La necesidad monogámica de la sociedad también se impuso a mis deseos artísticos. Si amaba a una no podía amar a otro, y viceversa. ¡Si hasta pertenecen a géneros distintos! “La” palabra, “el” teatro. ¿Qué clase de degeneración era el querer tener a ambos?

Las frustraciones me hicieron elegir el teatro, hasta que las desilusiones con éste me dejaron sin opciones que considerar.

Así anduve perdido, hasta que un día nos volvimos a encontrar, palabra, dos viejos amantes que después de décadas se cruzan por casualidad y que descubren que aunque hayan cambiado mucho, entre ellos sigue habiendo algo. Se miran, se sonríen tímidamente. Se resisten pero saben que, más pronto que tarde, terminarán revolcándose, sudando como en sus mejores épocas.

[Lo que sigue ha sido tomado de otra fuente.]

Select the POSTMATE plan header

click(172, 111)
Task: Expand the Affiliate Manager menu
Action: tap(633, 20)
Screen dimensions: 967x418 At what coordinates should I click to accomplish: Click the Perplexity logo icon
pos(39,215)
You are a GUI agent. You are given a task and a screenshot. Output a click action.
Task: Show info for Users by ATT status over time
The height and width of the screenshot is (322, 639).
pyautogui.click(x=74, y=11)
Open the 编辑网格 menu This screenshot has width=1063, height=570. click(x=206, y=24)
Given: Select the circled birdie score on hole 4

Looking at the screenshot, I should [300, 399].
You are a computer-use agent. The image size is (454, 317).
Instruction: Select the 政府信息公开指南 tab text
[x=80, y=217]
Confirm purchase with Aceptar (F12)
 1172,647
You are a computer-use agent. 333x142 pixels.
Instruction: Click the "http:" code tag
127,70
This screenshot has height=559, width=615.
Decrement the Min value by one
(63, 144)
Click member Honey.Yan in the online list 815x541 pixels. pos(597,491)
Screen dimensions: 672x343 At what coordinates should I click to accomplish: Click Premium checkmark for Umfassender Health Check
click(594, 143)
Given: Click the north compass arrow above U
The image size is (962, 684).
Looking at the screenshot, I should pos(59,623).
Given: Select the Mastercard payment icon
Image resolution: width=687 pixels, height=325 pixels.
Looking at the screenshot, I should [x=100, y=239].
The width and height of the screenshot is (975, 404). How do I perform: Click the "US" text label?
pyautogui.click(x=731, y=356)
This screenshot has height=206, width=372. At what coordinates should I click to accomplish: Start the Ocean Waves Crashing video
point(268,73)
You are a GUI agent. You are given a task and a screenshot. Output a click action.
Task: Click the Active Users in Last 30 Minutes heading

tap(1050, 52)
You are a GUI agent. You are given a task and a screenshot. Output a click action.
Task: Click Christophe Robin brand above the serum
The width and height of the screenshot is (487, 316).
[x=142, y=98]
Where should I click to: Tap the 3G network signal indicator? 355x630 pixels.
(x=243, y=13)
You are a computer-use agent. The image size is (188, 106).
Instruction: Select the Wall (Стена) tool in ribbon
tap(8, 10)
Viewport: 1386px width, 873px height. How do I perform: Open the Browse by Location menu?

Y como por arte de magia, recuperar mi primer amor me permitió recuperar al segundo.

Heme aquí, entonces: bígamo y bisexual. Amando situaciones con uno y momentos con otra. Compartiendo mi vida con dos. Sufriendo el doble, pero disfrutando al cuadrado.

No está tan mal mi vida. Tengo sobre qué escribir, y eso me alcanza.